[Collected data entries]
- Opening Delimiter -

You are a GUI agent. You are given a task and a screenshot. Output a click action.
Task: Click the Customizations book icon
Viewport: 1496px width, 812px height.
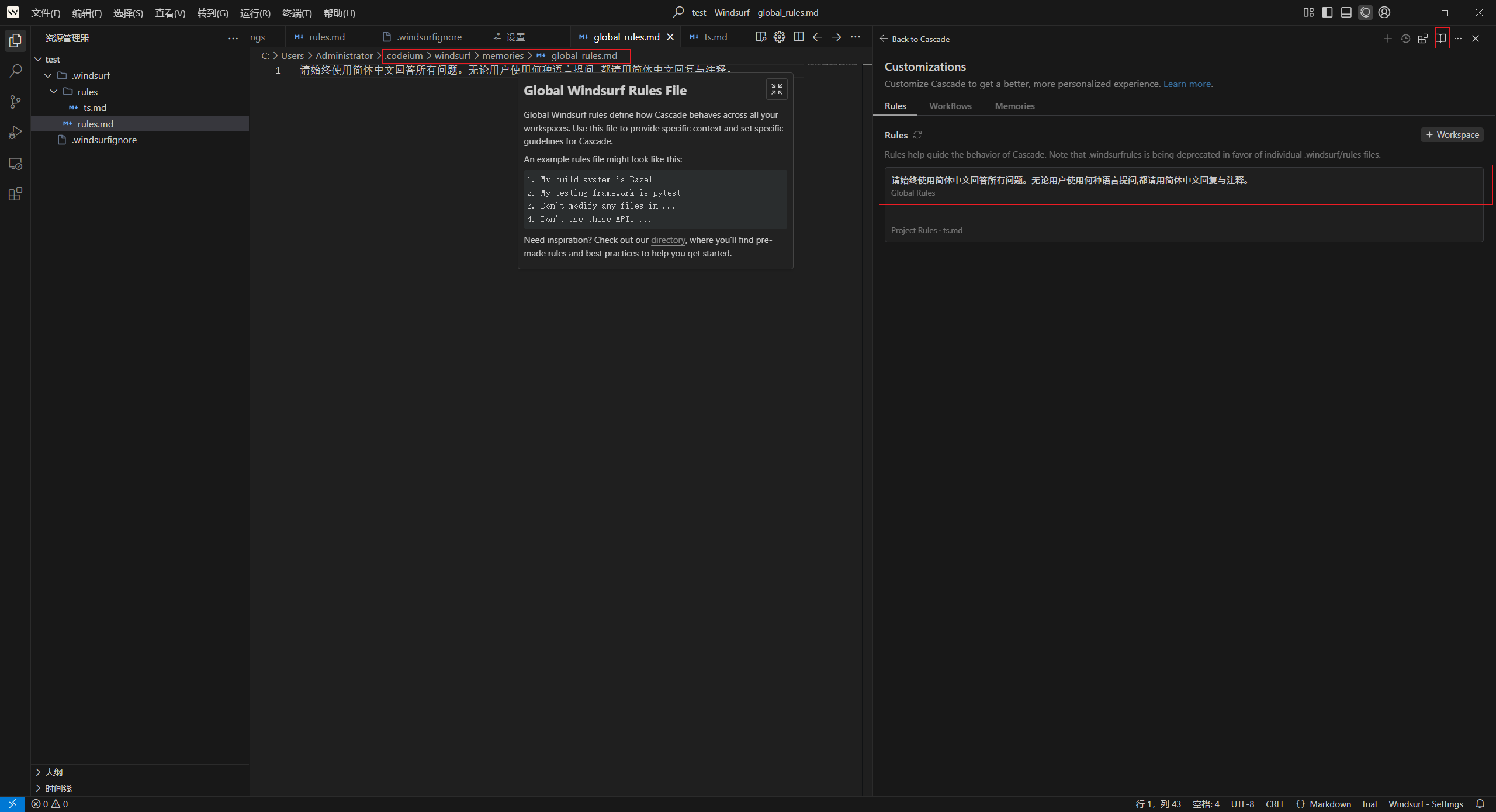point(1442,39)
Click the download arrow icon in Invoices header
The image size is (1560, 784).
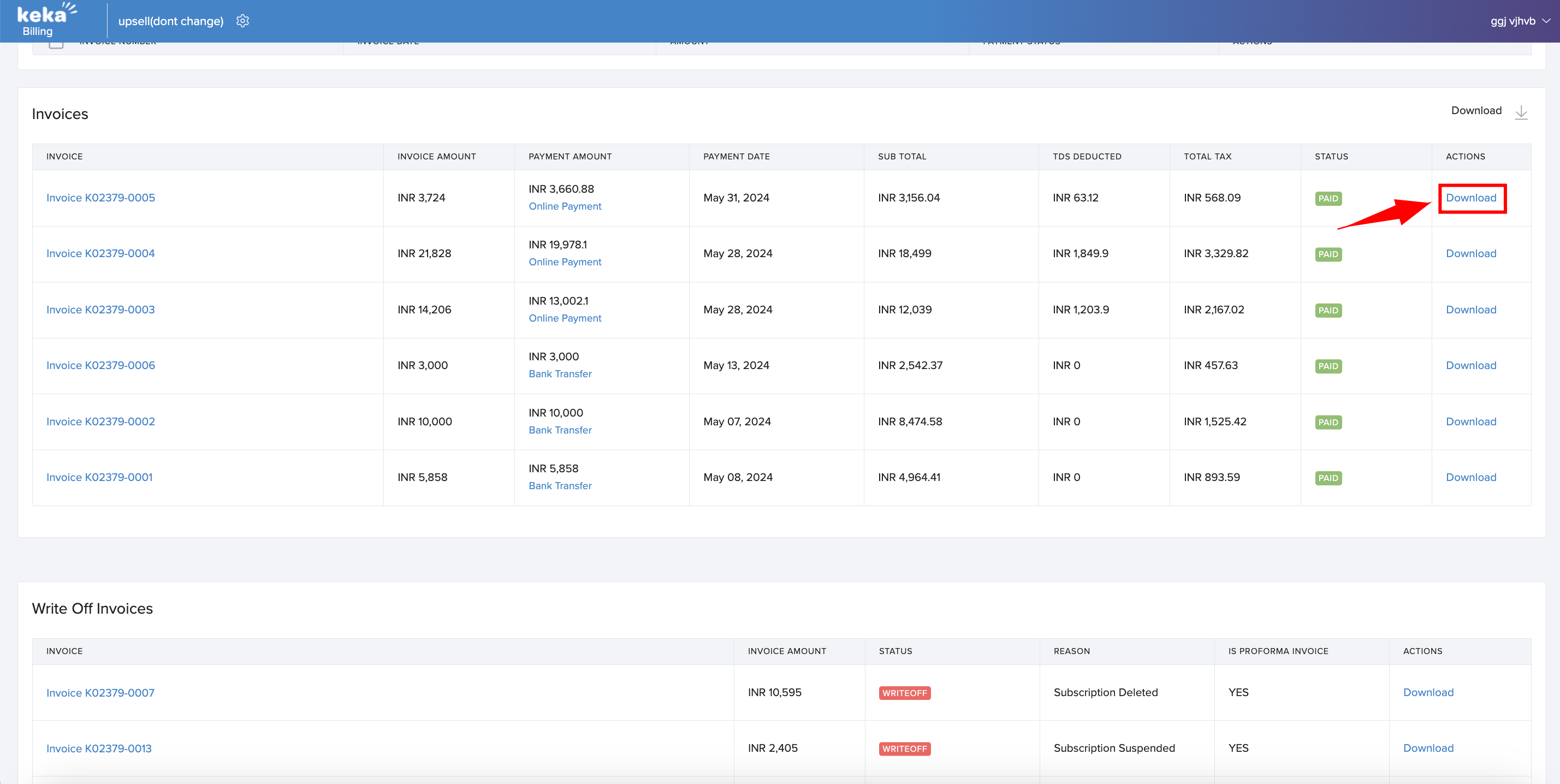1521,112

- Closing Delimiter -

▶ Directions:
The entries above are to be retyped exactly, with each picture left out.

▶ Your solution:
You are a GUI agent. You are given a task and a screenshot. Output a click action.
Task: Click the Customizations book icon
Viewport: 1496px width, 812px height.
point(1442,39)
Click the download arrow icon in Invoices header
The image size is (1560, 784).
1521,112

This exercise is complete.